On the beauty of giving up the fight.
After last year, I vowed that 2014 would be a year of rest. But let's be honest: rest is not the default response for so many of us, especially when life overwhelms. My husband and I both have full time jobs that require our availability at a moment's notice. We have a messy house and college bills and a car which currently has no heat. We have families that tug and friends we wish we could spend more time with. We have ministry obligations that take place between half an hour and an hour from where we live. Far more often than not, we are on the go, making plans to do this or that. And then, of course, plans fall through. Life throws a pitch we weren't expecting, and we have to adjust as best we can.
May I receive the grace to confess a flaw? I am not a flexible person. I have the tendency to set my expectations in stone, and cling tightly to control. More often than not, these expectations hinge on one person: myself. Because my house currently looks like the aftermath of a natural disaster after a month filled with travel, I feel like a failure. Anxiety rises up in my heart. I rush to do something, anything to be deserving of approval.

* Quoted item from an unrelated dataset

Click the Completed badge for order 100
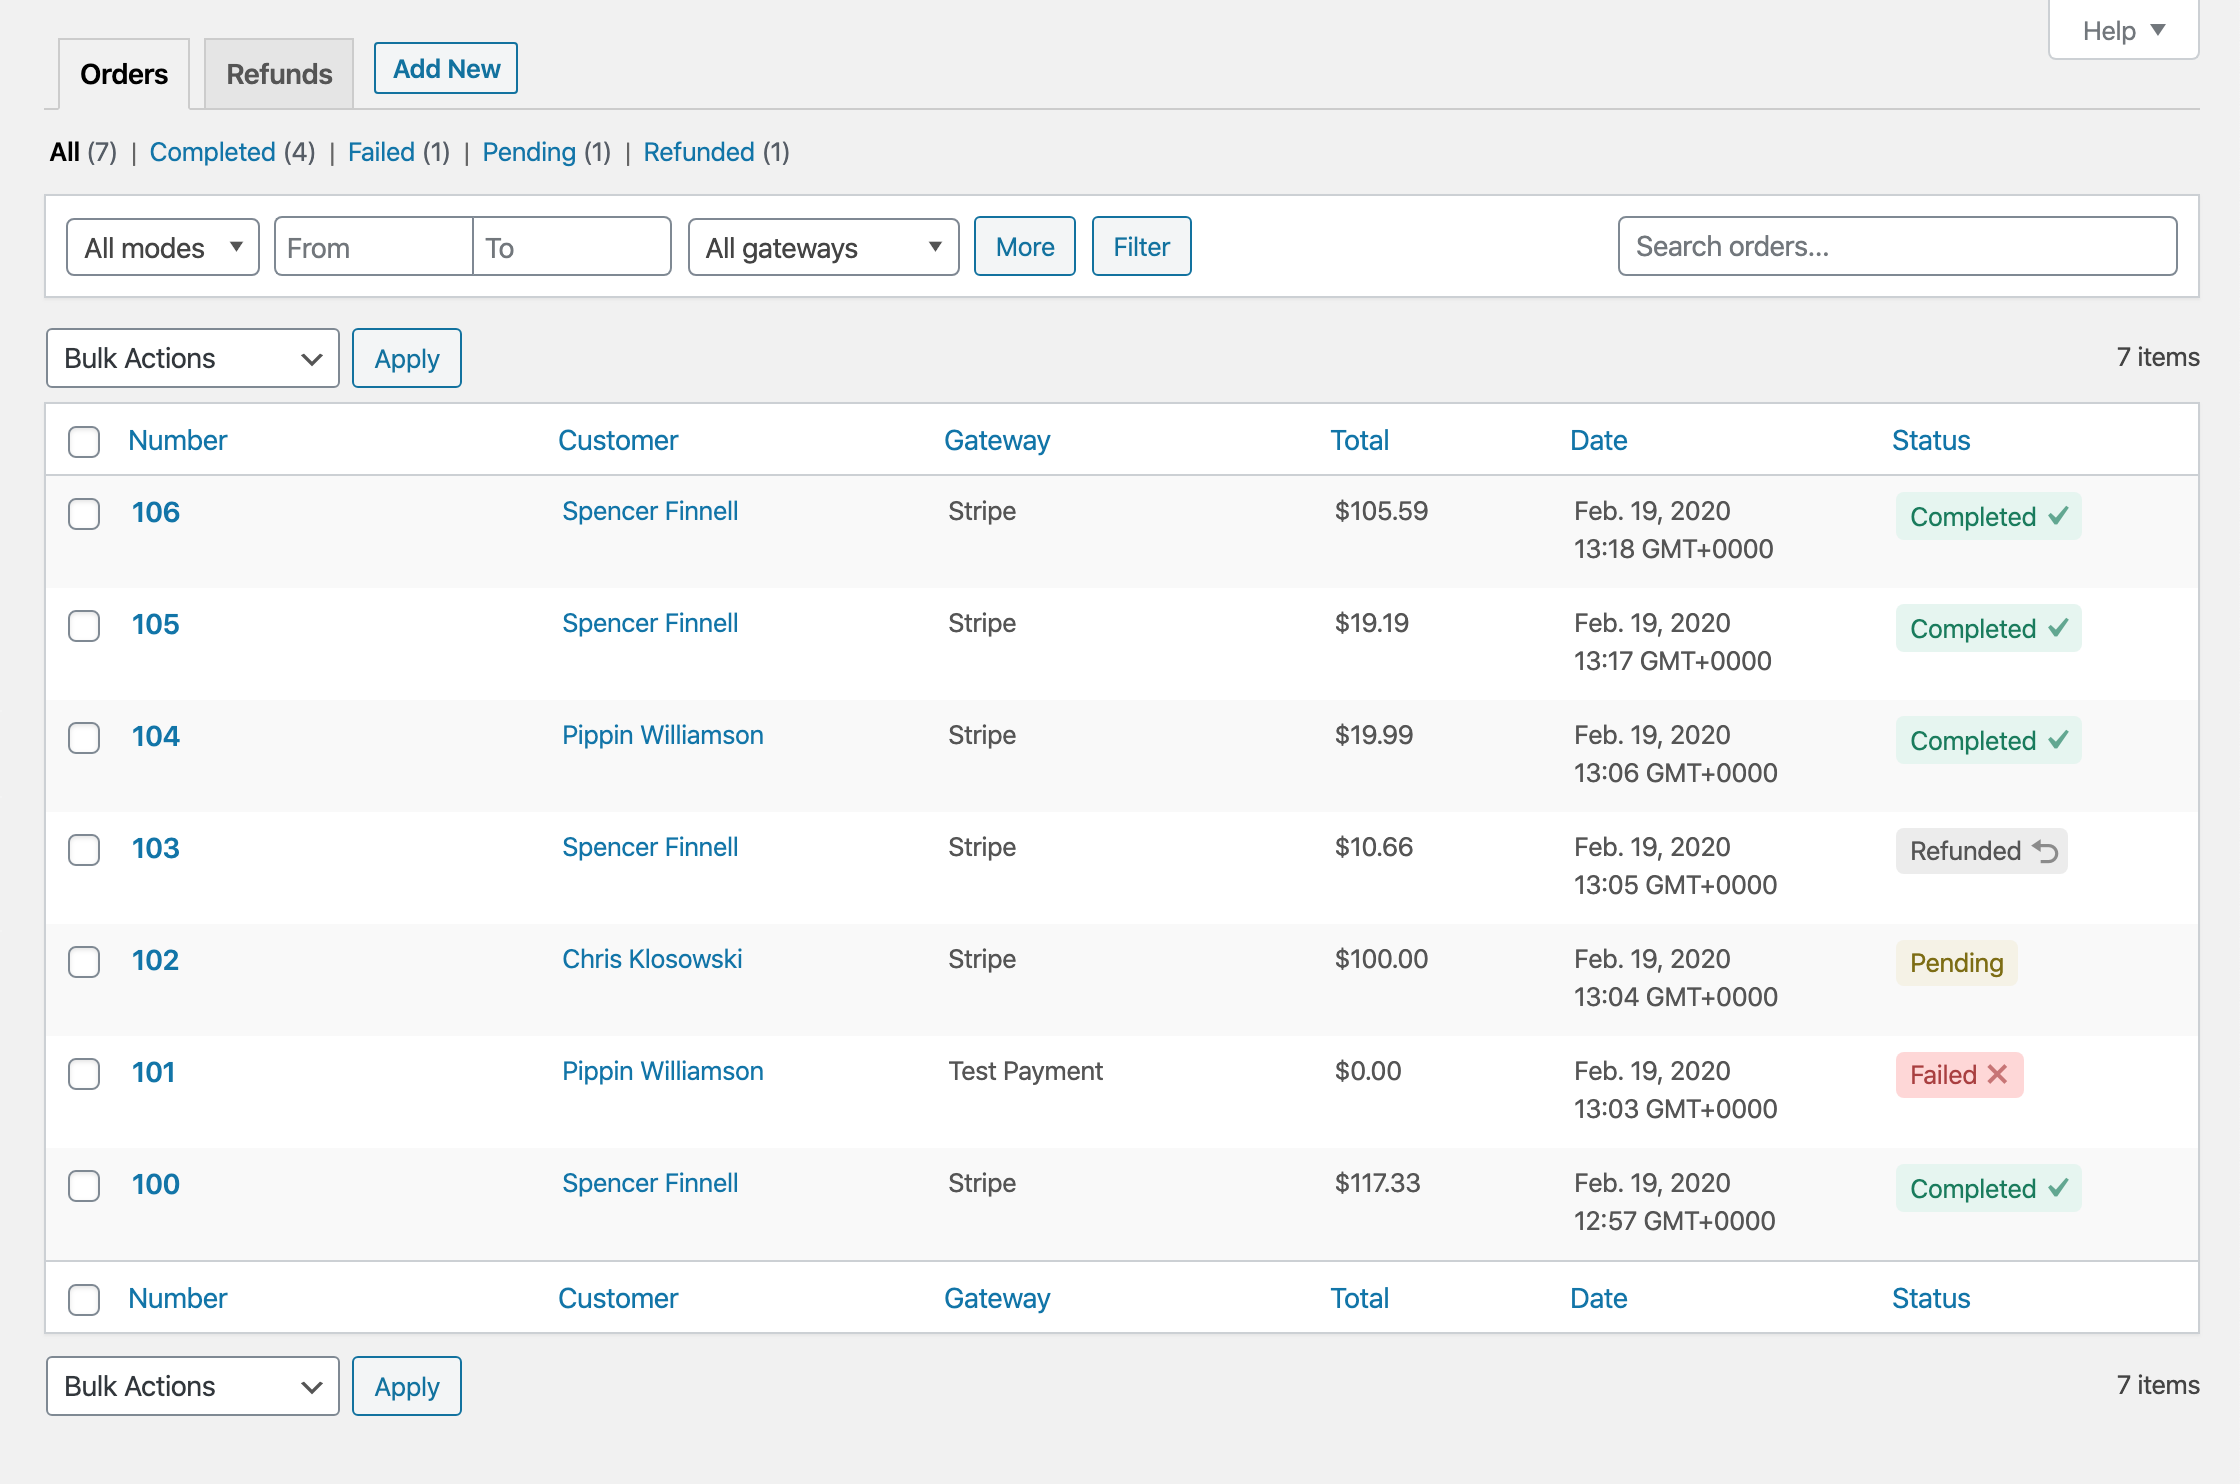The height and width of the screenshot is (1484, 2240). (1987, 1188)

One of the most crucial things I learned last year: for me, anxiety is a choice. I don't have to fight to the bitter end for peace, I simply have to choose the realization that grace has already been accomplished.
"It is finished." May those words land on your bones for the nights when fear tells you that the cross was a beginning and you have to finish grace. -- Jon Acuff
What I am battling for, Christ has already won. I have only to open my hands to receive that which is given to me.